**Records from a dataset**
____
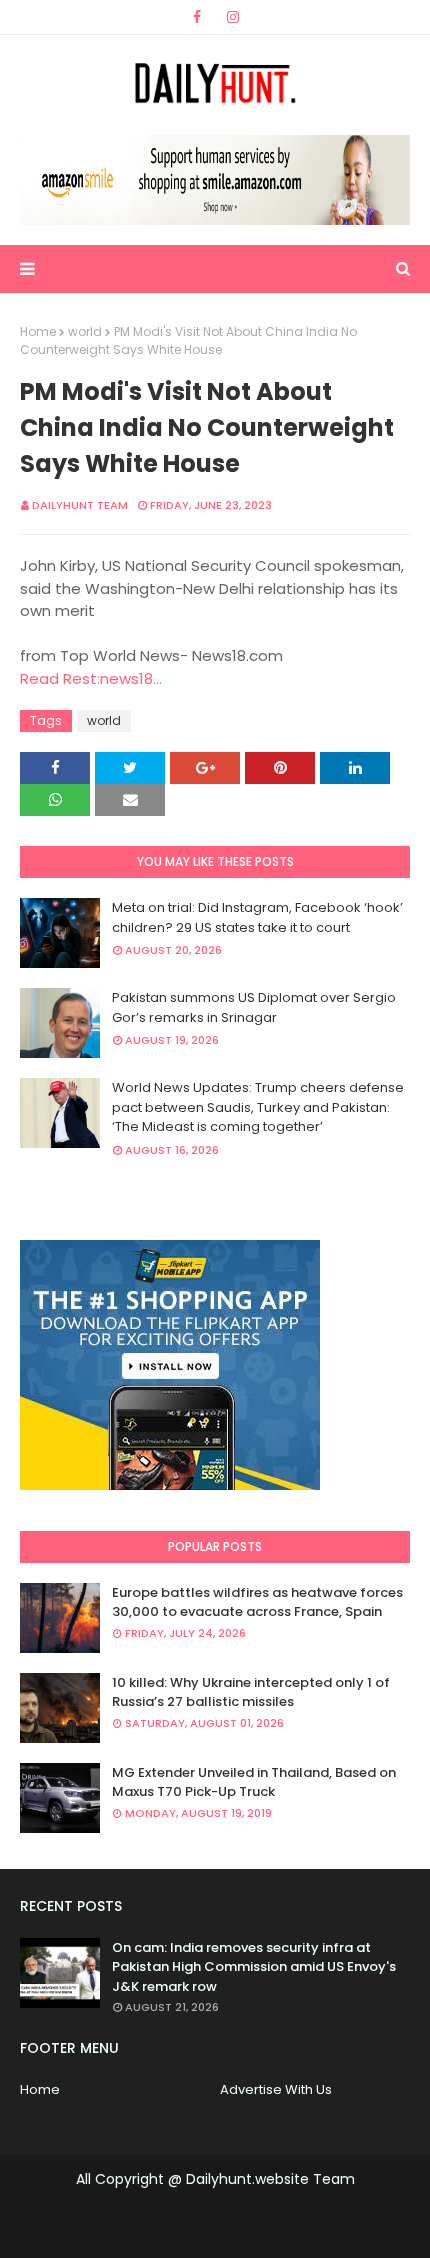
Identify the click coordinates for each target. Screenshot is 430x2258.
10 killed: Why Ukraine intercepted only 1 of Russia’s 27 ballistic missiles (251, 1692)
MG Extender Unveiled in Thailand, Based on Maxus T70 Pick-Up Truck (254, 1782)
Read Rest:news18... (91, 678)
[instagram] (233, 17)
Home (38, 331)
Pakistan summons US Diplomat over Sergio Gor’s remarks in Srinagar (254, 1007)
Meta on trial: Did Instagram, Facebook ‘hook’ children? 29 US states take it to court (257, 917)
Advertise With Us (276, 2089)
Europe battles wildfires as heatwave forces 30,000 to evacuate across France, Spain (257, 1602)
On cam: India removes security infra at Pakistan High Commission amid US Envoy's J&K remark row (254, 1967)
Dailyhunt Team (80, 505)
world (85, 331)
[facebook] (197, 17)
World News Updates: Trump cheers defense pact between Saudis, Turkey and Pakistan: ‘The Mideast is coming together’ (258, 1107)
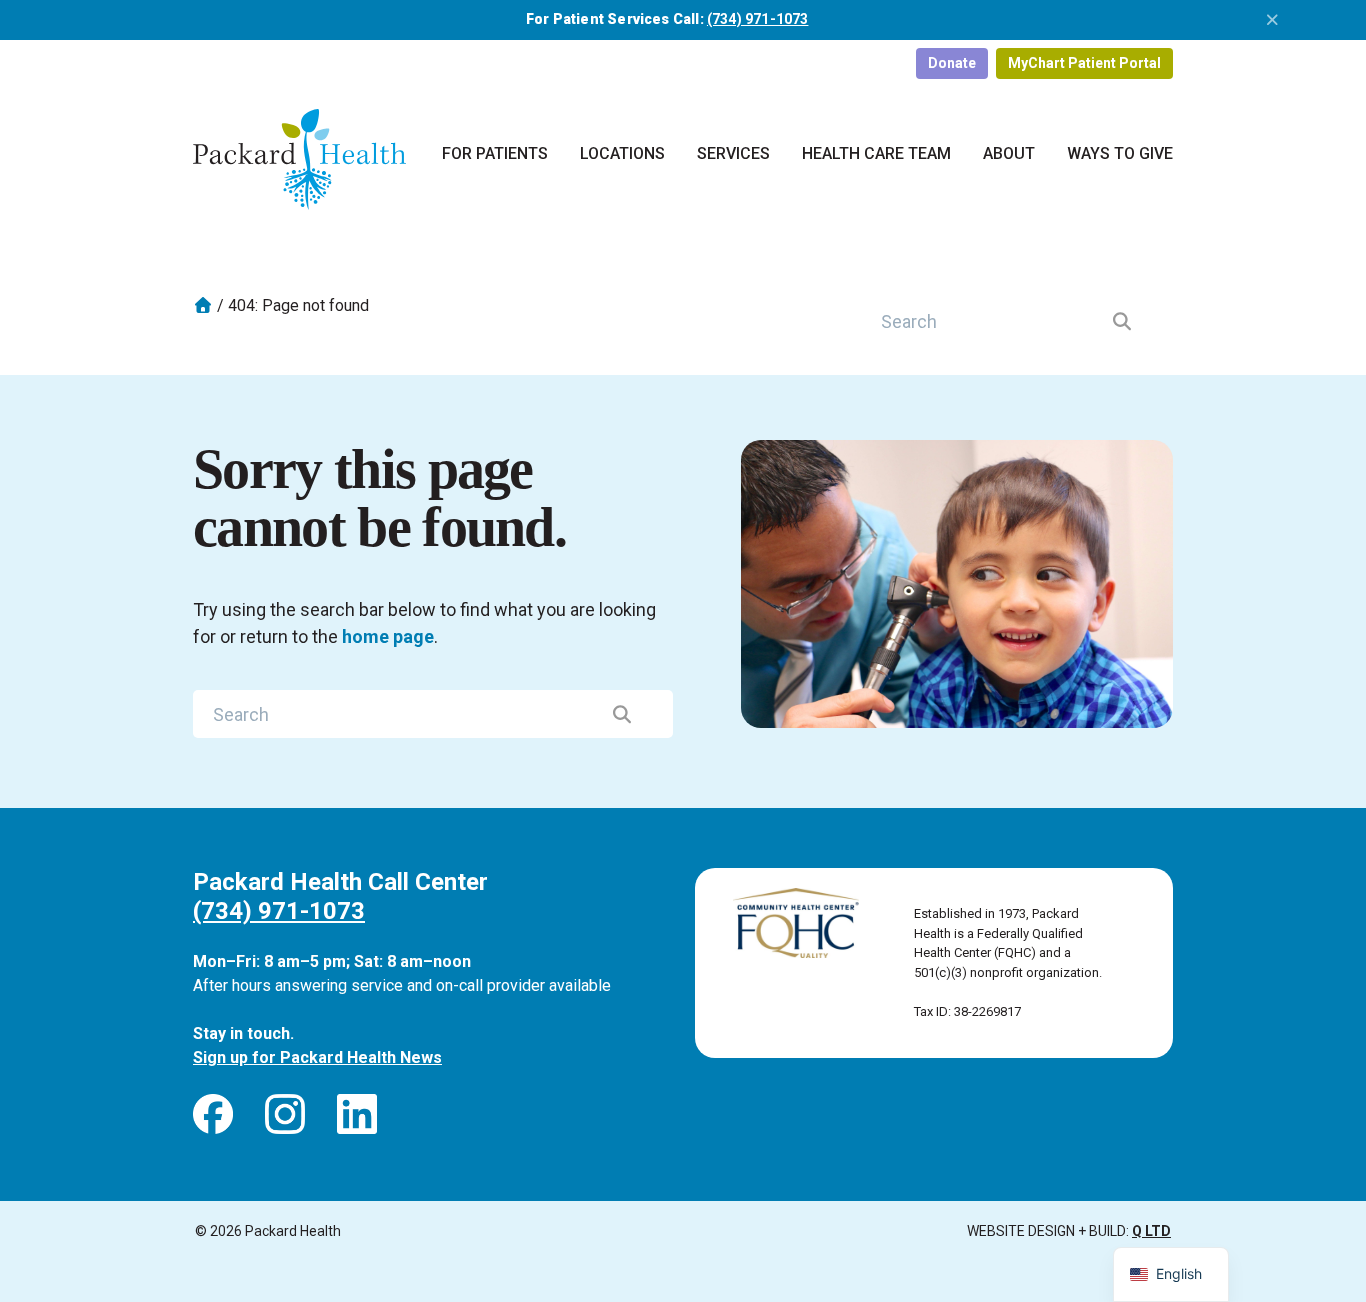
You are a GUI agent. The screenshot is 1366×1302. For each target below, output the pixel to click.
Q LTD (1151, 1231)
____
**Activity**
Copy every record exactly; no pictures.

**Exercise answer**
Identify the click coordinates for each target. Screenshot is 430x2258.
10 killed: Why Ukraine intercepted only 1 of Russia’s 27 ballistic missiles (251, 1692)
MG Extender Unveiled in Thailand, Based on Maxus T70 Pick-Up Truck (254, 1782)
Read Rest:news18... (91, 678)
[instagram] (233, 17)
Home (38, 331)
Pakistan summons US Diplomat over Sergio Gor’s remarks in Srinagar (254, 1007)
Meta on trial: Did Instagram, Facebook ‘hook’ children? 29 US states take it to court (257, 917)
Advertise With Us (276, 2089)
Europe battles wildfires as heatwave forces 30,000 to evacuate across France, Spain (257, 1602)
On cam: India removes security infra at Pakistan High Commission amid US Envoy's J&K remark row (254, 1967)
Dailyhunt Team (80, 505)
world (85, 331)
[facebook] (197, 17)
World News Updates: Trump cheers defense pact between Saudis, Turkey and Pakistan: ‘The Mideast is coming together’ (258, 1107)
You are a GUI agent. The screenshot is 1366×1302. For each target below, output the pixel to click.
Q LTD (1151, 1231)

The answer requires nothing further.